There was a push to elastic-scale the backend into a self-sufficient, smaller piece of software. The cloud-native era was born.
This created an explosion of APIs to make it all talk, and HTTP RESTful traffic grew as more and more new apps and devices entered our lives. Initially, developers built business connectivity logic — rate-limiting, logging, authentication — directly into their microservices using libraries from their preferred programming languages. Then, as microservices grew into the hundreds, reinventing the wheel over and over again became R&D-intensive, and the API gateway was born.
The connectivity logic suddenly shifted to the proxy layer — abstracted, language-independent, and capable of dispatching the right controls (like rate limits) to each service. Engineering returned to focusing on building core IPs rather than traffic management. The API management market skyrocketed, and a complete API lifecycle was added around API gateways to help with building, running, discovering, and governing APIs.
This is repeating with AI. At first, there were only a handful of LLMs within an organization, and frameworks like LangChain emerged. As companies mature their AI-native efforts, more large/medium/small language models and agents will enter their infrastructure, driving AI traffic across calls, event streams, and tokens. As before, a new connectivity logic will need to be built. Guardrails won’t be constructed anymore in the backends/LLMops over and over again, but they'll be abstracted to (once again) a new pattern: AI gateway.
AI gateways aren't going to be the only kind of “AI middleware.” More types of traffic brokers will emerge from the edge of inference to internal agents-to-agents.
The initial connectivity layer of AI developing is similar to API gateways, but more complex and semantic in nature. We’ll support ingress/egress traffic for LLMs and MCP servers, applying guardrails from API calls to tokens in a unified experience. For example, request rate limiting will intertwine with token budgets.

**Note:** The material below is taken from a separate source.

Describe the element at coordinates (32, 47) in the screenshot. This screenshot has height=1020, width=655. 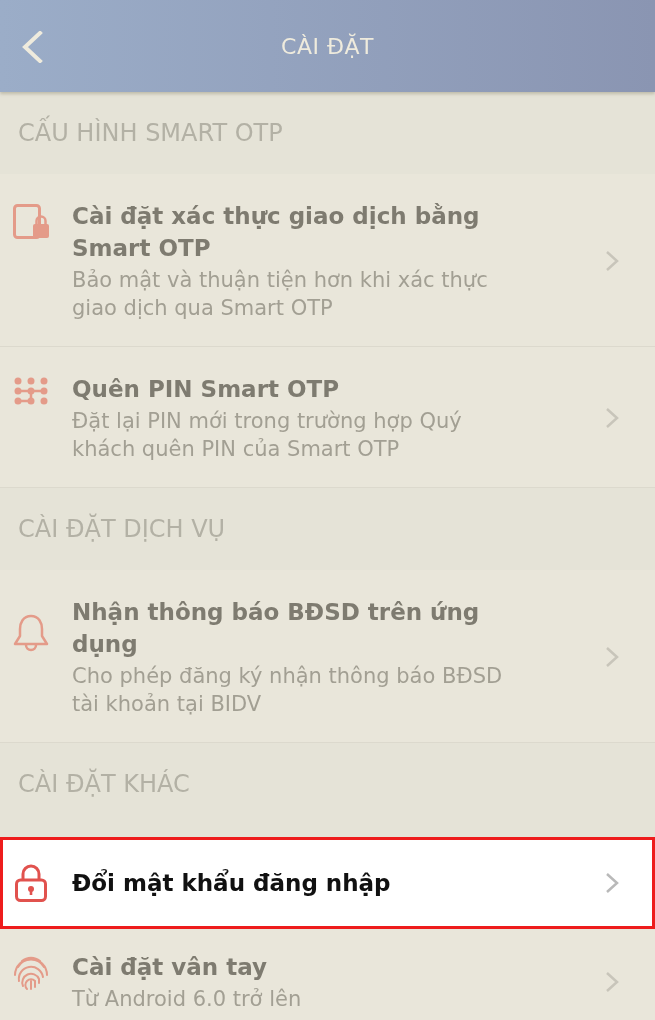
I see `back-icon` at that location.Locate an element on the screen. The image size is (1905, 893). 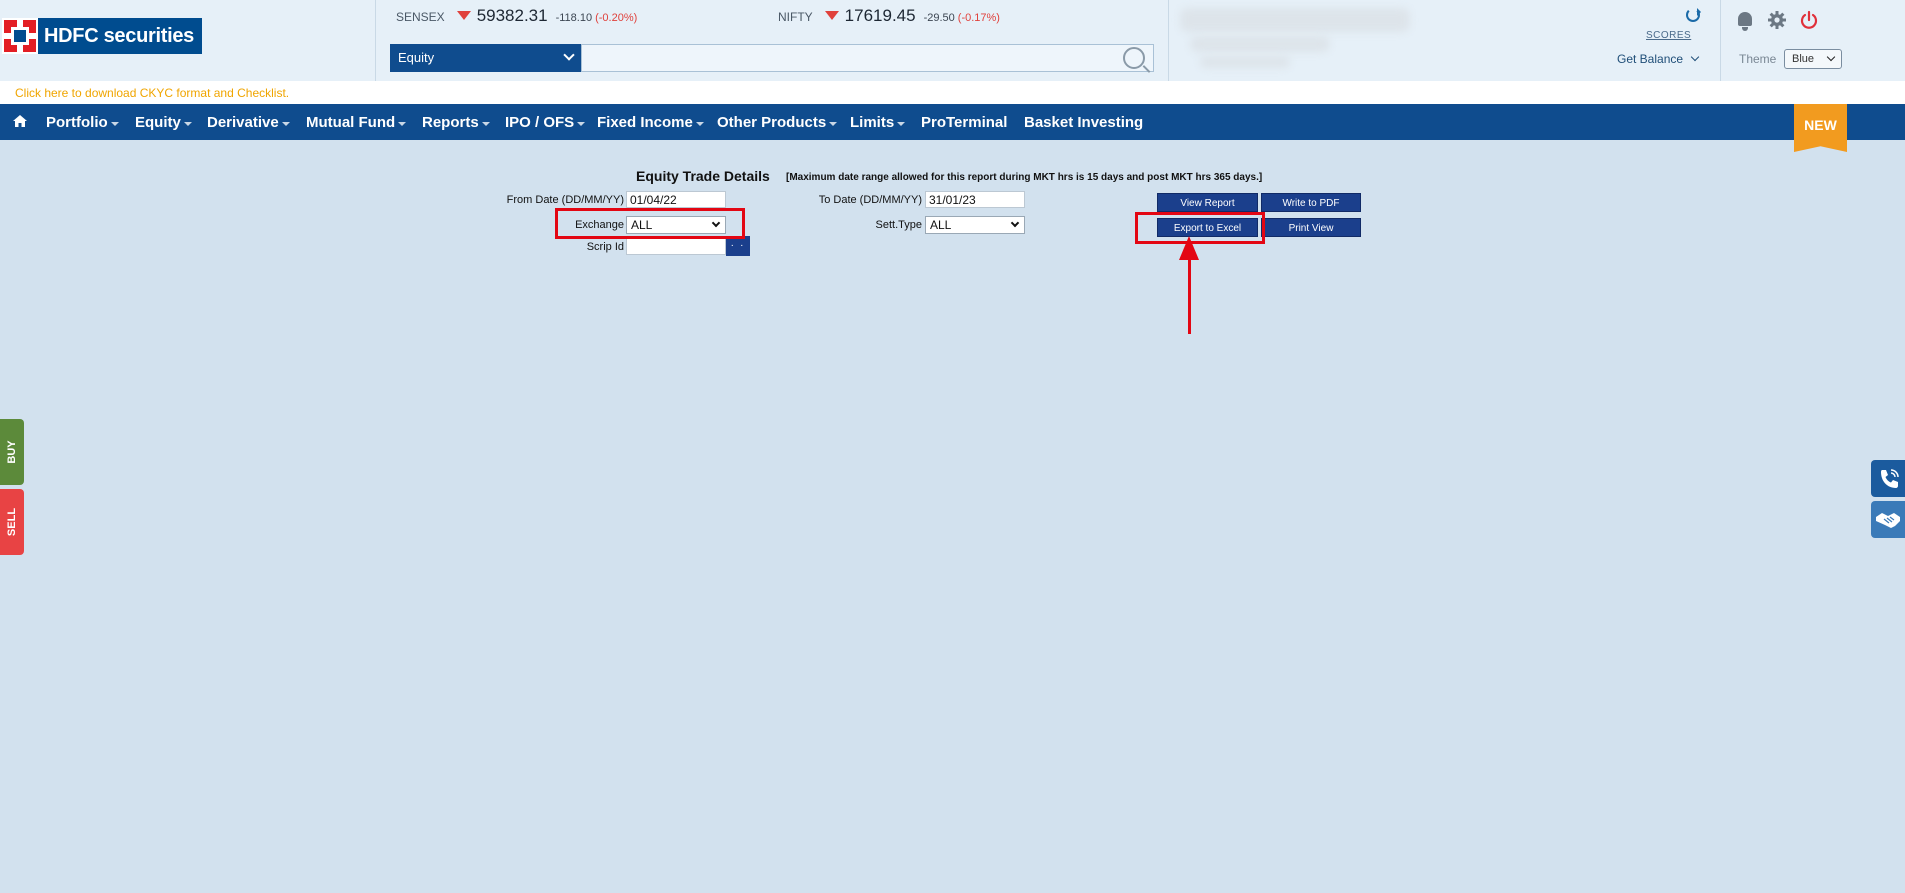
nav-equity: Equity is located at coordinates (164, 122).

The approach is the same; the connectivity logic will continue to live in the traffic layer, like an airport's control tower. Just as the control tower governs safety, routing, and pacing, AI Gateway governs tokens and agents' access and permissions. API and AI traffic commands will be dispatched to the right people, machines, services, and agents at the right moment. Intelligently flowing.
The future path for every business is AI.
Kong built the only unified API and AI platform — securing, managing, accelerating, governing, and monetizing the flow of intelligence across every data, model, and API — on any cloud.
A quadrillion tokens at a time. We’re deploying the modern railroads. The connectivity layer of AI to unleash intelligence securely.
The Age of AI Connectivity has just begun.